## Problem description
Only the lines from the line containing "Calcola il finanziamento (550, 450)" to the end of the entries should be repeated, exactly as they appear.

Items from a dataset

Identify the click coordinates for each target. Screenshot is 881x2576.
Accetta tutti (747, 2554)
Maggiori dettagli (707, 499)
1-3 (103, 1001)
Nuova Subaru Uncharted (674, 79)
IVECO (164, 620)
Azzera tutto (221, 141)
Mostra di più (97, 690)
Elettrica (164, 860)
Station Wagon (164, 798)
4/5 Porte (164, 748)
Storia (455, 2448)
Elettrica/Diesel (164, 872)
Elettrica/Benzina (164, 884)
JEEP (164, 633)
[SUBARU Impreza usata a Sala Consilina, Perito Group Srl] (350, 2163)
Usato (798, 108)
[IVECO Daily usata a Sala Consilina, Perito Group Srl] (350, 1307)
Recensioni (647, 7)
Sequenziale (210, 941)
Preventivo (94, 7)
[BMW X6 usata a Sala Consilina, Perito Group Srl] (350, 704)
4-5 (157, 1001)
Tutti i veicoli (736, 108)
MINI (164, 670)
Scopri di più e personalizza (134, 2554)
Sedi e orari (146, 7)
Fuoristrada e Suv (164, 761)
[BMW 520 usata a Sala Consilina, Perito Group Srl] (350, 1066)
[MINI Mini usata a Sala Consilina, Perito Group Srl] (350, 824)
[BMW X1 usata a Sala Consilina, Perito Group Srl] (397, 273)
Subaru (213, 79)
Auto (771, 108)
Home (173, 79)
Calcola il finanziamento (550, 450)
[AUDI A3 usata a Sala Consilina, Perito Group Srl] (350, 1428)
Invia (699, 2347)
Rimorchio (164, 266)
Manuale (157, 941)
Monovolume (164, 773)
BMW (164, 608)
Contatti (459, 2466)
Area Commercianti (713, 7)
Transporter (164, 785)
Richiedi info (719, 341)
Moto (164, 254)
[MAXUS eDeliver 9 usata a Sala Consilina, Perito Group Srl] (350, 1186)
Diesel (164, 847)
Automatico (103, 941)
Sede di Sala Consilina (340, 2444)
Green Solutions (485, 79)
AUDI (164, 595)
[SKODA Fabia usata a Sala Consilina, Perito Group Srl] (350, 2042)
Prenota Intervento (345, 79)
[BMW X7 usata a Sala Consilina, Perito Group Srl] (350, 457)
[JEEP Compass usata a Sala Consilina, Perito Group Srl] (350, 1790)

## The completed task
Calcola il finanziamento (550, 450)
[AUDI A3 usata a Sala Consilina, Perito Group Srl] (350, 1428)
Invia (699, 2347)
Rimorchio (164, 266)
Manuale (157, 941)
Monovolume (164, 773)
BMW (164, 608)
Contatti (459, 2466)
Area Commercianti (713, 7)
Transporter (164, 785)
Richiedi info (719, 341)
Moto (164, 254)
[MAXUS eDeliver 9 usata a Sala Consilina, Perito Group Srl] (350, 1186)
Diesel (164, 847)
Automatico (103, 941)
Sede di Sala Consilina (340, 2444)
Green Solutions (485, 79)
AUDI (164, 595)
[SKODA Fabia usata a Sala Consilina, Perito Group Srl] (350, 2042)
Prenota Intervento (345, 79)
[BMW X7 usata a Sala Consilina, Perito Group Srl] (350, 457)
[JEEP Compass usata a Sala Consilina, Perito Group Srl] (350, 1790)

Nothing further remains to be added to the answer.